**** Information supplied

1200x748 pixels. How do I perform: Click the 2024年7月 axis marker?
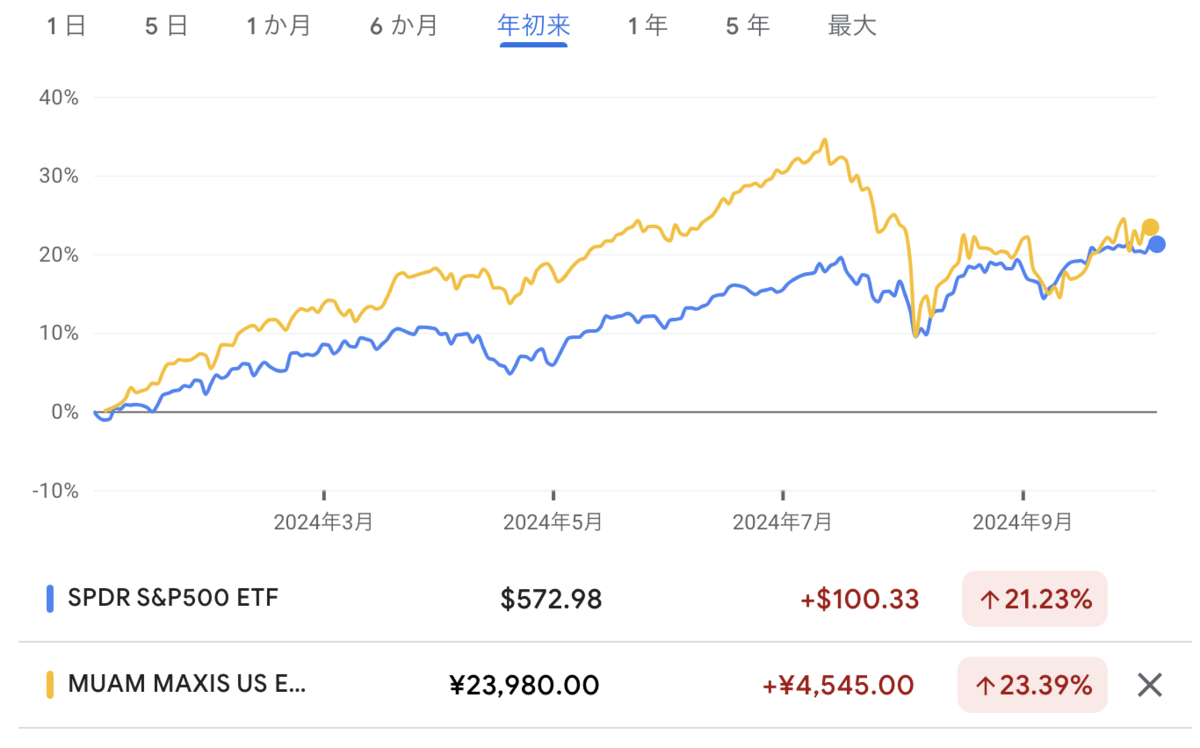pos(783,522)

********
**** Information supplied

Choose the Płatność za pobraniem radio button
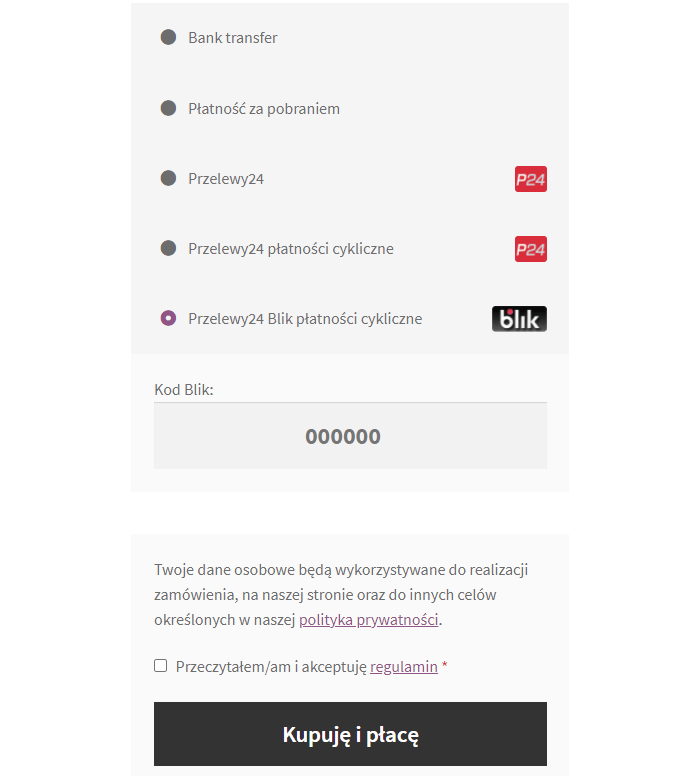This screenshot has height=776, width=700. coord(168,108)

********
**** Information supplied

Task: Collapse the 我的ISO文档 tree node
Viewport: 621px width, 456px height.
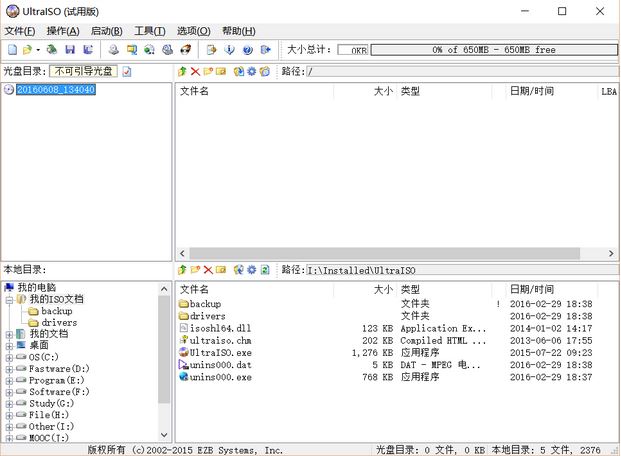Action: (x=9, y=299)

********

## Exercise goal
Please rewrite the lines starting with the line with "Task: Collapse the 我的ISO文档 tree node" and going on through the line with "Action: (x=9, y=299)", substituting "Expand" for "Collapse" and keeping all else the same. Leave the pictures out of your answer.

## Full output
Task: Expand the 我的ISO文档 tree node
Viewport: 621px width, 456px height.
Action: (x=9, y=299)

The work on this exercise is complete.